Gus Reckel is the lanky French longbeard behind L’imprimerie; he arrives at 4:00 a.m. each day to start baking. The little cafe opens early — after one month in business, you’ll already find customers queued up at 6:00 a.m.
On this strip of Myrtle, cell phone and sneaker shops are ubiquitous; good luck finding a baguette. Reckel feels that he’s filling a neighborhood gap. “It is not just hipsters who like this,” he says. “We have customers who work at [Wyckoff] hospital, Latino people, all the people like good bread.”
Reckel is gruff but his eyes twinkle often; he is ever-so-French. He says friends discouraged him from opening in this location, assuming that locals wouldn’t pay seven bucks for levain. But he “bet on the neighborhood” — a smart gamble it would seem.
The interior is Brooklyn handsome: ceiling fans and Edison bulbs and yellow-and-gray pressed tin. The back wall is glass, showcasing Reckel at his monastic baking duties. Near the front windows is a massive old printing press that came with the space — and gave it its name.
Much like Café Moto — the lovely restaurant under the J tracks in Williamsburg — it’s also a top-shelf date spot. Try Moto at night; L’imprimerie hits its stride in sunlight. Make it a 7:00 a.m. bookend to last night’s date, or languish over lunch in the afternoon. After awhile, you stop hearing the M train’s rumble.
L’imprimerie also serves strong Parlor beverages, but Reckel doesn’t think of himself as a coffee shop owner. “Yes, is fine, come get your coffee,” he says with an eye roll. “But really we are about the bread.”
And what bread it is, showcased in a short list of tartines that rotate based on shopping trips to the Co-op. I went for salmon, avocado and microgreens, drizzled with lemon on a small croissant.

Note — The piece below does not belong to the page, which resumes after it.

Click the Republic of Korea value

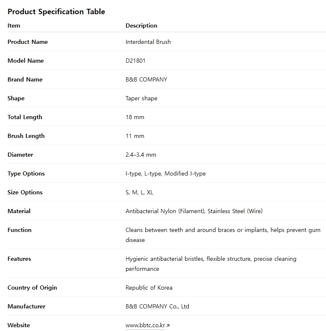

My companion stayed simple with miel* et beurre on thick, chewy cereal bread. Both were excellent.
Much respect to Reckel, though, for bucking my effusive praise. “The croissants, they were off today. They are okay, maybe, but I must make them poofier,” he says, grimacing.
L’imprimerie is open every day from 6:00 a.m.—7:00 p.m.
*Soon L’imprimerie’s honey will go hyper-local; Reckel has hives on the roof.